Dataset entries
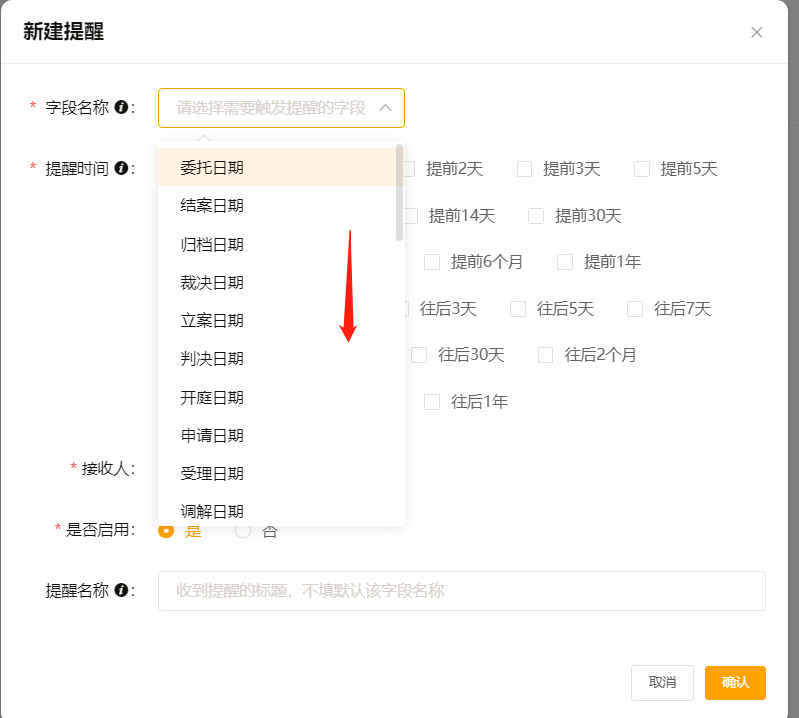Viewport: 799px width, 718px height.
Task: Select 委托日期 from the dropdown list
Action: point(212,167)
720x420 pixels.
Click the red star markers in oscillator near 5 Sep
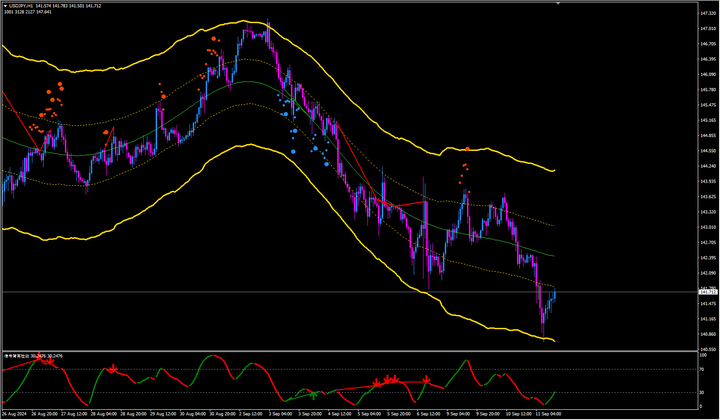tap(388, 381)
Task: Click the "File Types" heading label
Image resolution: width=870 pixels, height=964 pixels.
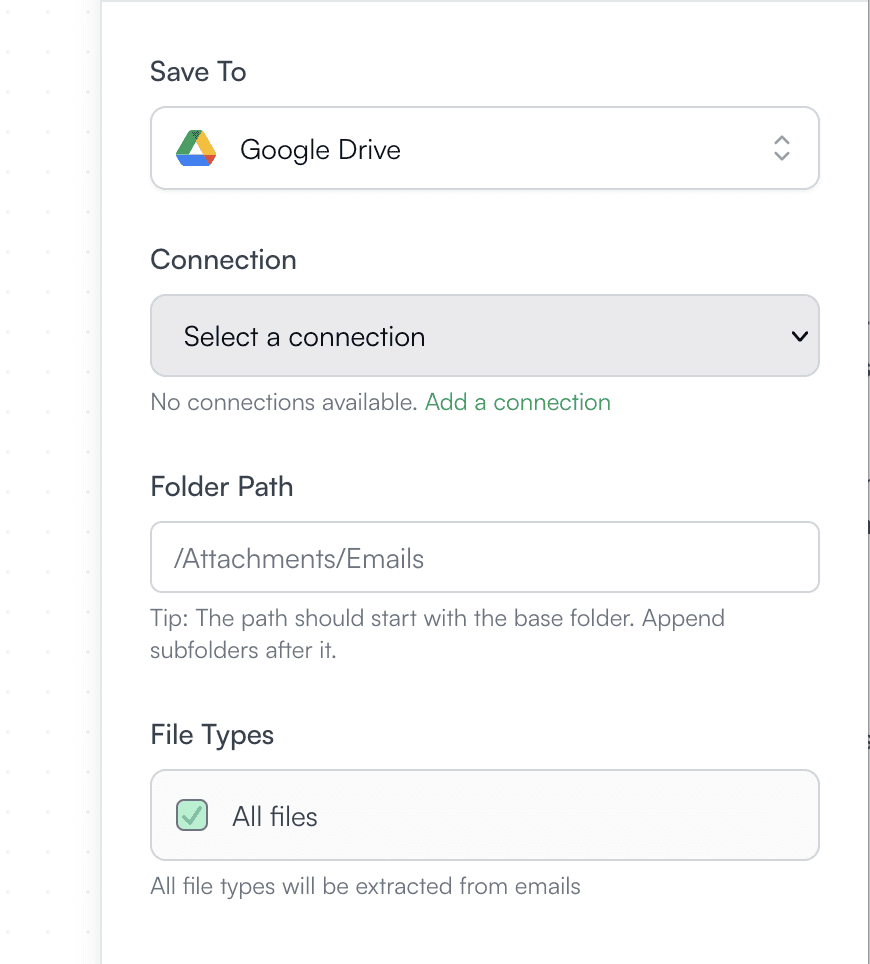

▶ **Task instructions**: Reproduce verbatim every line starting at the line that holds "Click the red" and ending with the final line of the data; omit the pictures.

▶ **Solution**:
Click the red star markers in oscillator near 5 Sep
tap(388, 381)
Task: Click the "File Types" heading label
Image resolution: width=870 pixels, height=964 pixels.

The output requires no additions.